The Time they Met

"Sherlock! Come back here now!" -seventeen-year-old Mycroft Holmes yelled down the street.

"No!" Sherlock Holmes, his younger brother by seven years called without looking over his shoulder as he dodged into and through the crowd of boys his age or older swarming from their private school at the end of the day. Both the Holmes boys, obviously, didn't go to school; they had their own private tutors who often struggled to keep the two highly intelligent boys under some form of disciplined control. But now their lessons had finished and Mycroft was already regretting his agreement to take Sherlock into the market, especially since the ten-year-old had just run away from him.

Grinning, the younger Holmes darted down the narrow alleyway towards the park, glancing back to see his taller and slightly portly brother chasing after him. With a rare giggle, Sherlock Holmes dashed into the nearly deserted park, and in fact the only reason he noticed the other person there was that he nearly knocked him over. The boy's books spilled onto the ground as he stumbled and Holmes found himself skidding to a halt, turning back to the boy, who he saw was about the same age as him.

"Sorry." Holmes said awkwardly.

"It's no problem." The boy reassured him, picking the books up. He was quite tall and skinny, yet he held himself upright with the air of someone with military ancestry, and his hair was a dark reddish-brown. Holmes picked up another of the books that had fallen nearby and handed it back to the boy, who said, "Thank you. Who were you running from then?"

"My brother Mycroft." The corner of Holmes' mouth twitched as he said that. "I had better keep running though, or else he will find me!"

"Wait!" the boy suddenly stopped Holmes from bolting again, and there was something of a mischievous glint in his green eyes. "You are aware of the hiding place just in the trees here, aren't you?"

"In the trees?" Holmes blinked. "But how- where?"

Now the boy grinned properly, and left his books on a bench before showing Holmes to an ordinary-looking oak. Then he loosened his sleeve cuffs, rolled them back, and with instructions for Holmes to follow, began to climb. He seemed to know exactly where to put his feet in order to scale the almost smooth bark and Holmes could only follow by putting his own feet in exactly the same spots until they came to about the third branch up, which was sheltered by heavy amounts of leaves all around them. "Here," the boy explained "we can see out and all around the park, but practically no-one can see us."

"Wonderful!" Holmes chuckled slightly, his gaze directed through the trees before sliding back to his companion. "Does your brother know you are here?"

"H-how do you know I have a brother?!" the boy's mouth fell open in surprise. Holmes smirked slightly, not upset at the excuse to show off his prowess.

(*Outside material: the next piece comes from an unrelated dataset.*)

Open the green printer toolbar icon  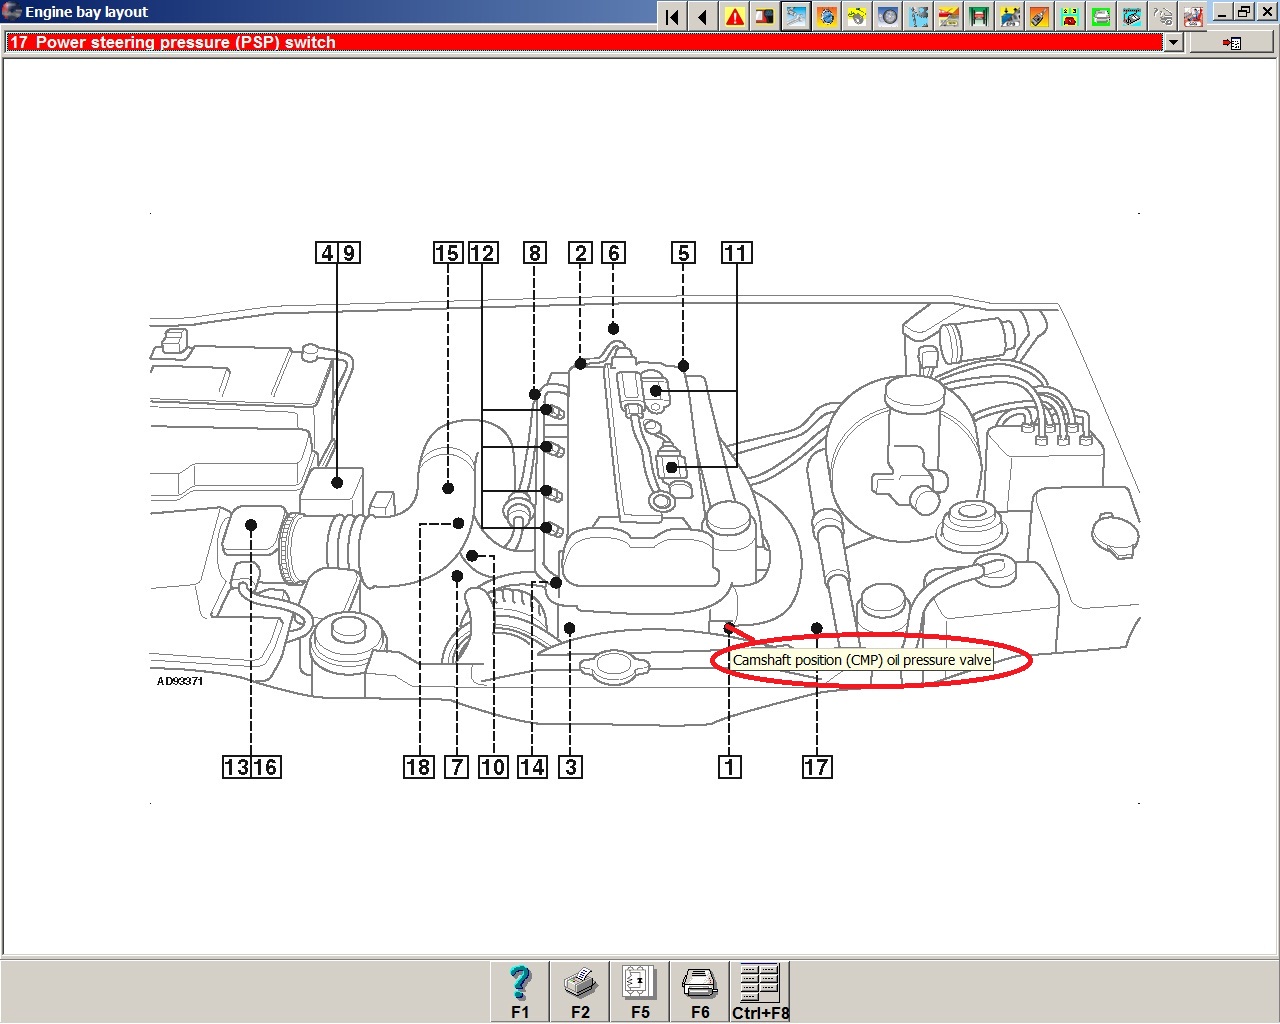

"When you rolled your sleeves up, I observed the letters J.W written with a quill pen on the inside of your left sleeve cuff, but the J had obviously been written over another letter. Now, seeing as no mother would get the first letter of her son's name wrong, and it is mostly common for clothes to be handed down brother to brother, it is obvious that an older brother of yours owned that shirt, and was very careless with it." He explained with an air of laziness.

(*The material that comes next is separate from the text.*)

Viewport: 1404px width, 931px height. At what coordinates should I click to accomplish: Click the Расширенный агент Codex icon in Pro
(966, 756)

"How did you know my brother is careless as well? It is as true as daylight, but I cannot understand how you knew it!" the boy looked enthralled by Holmes' deductions.

"Easily enough!" Holmes replied "Just in this light, the lines of rips along the collar, carefully stitched back together, are plainly visible, and I can tell that you yourself are not careless, so therefore they must have come from the previous owner of the shirt!"

"You have some sort of angel in your mind!" the boy laughed "Everything you have said about me and my family is true. Mother always scolds Harold for not being as careful as me, and she takes such pains to mend all the damage he does so that it may not be seen! And you see all that from the collar and cuffs of my shirt!"

"It is elementary, really." Holmes liked this boy, he wasn't going to deny that. Just then, an unfamiliar voice reached his ears, calling. Holmes' companion however, sighed at the sound.

"And as if on cue, there is Harold himself." He shook his head "I must go, and your brother will probably be worried himself."

"Oh he won't be." Holmes shook his head as the boy climbed down and he followed. A figure had appeared in the park gates, waving and beckoning, and the boy yelled over to his brother as he picked up his books from the bench,

"I'm coming!"

"By the way," Holmes called after him as he began to leave, "What is your name?"

"John Watson!" the boy called back with a grin "And you?"

"Sherlock Holmes!" Holmes waved goodbye before turning to see his own brother running up to him, red-faced and looking as though he had a few choice words to say to his little brother.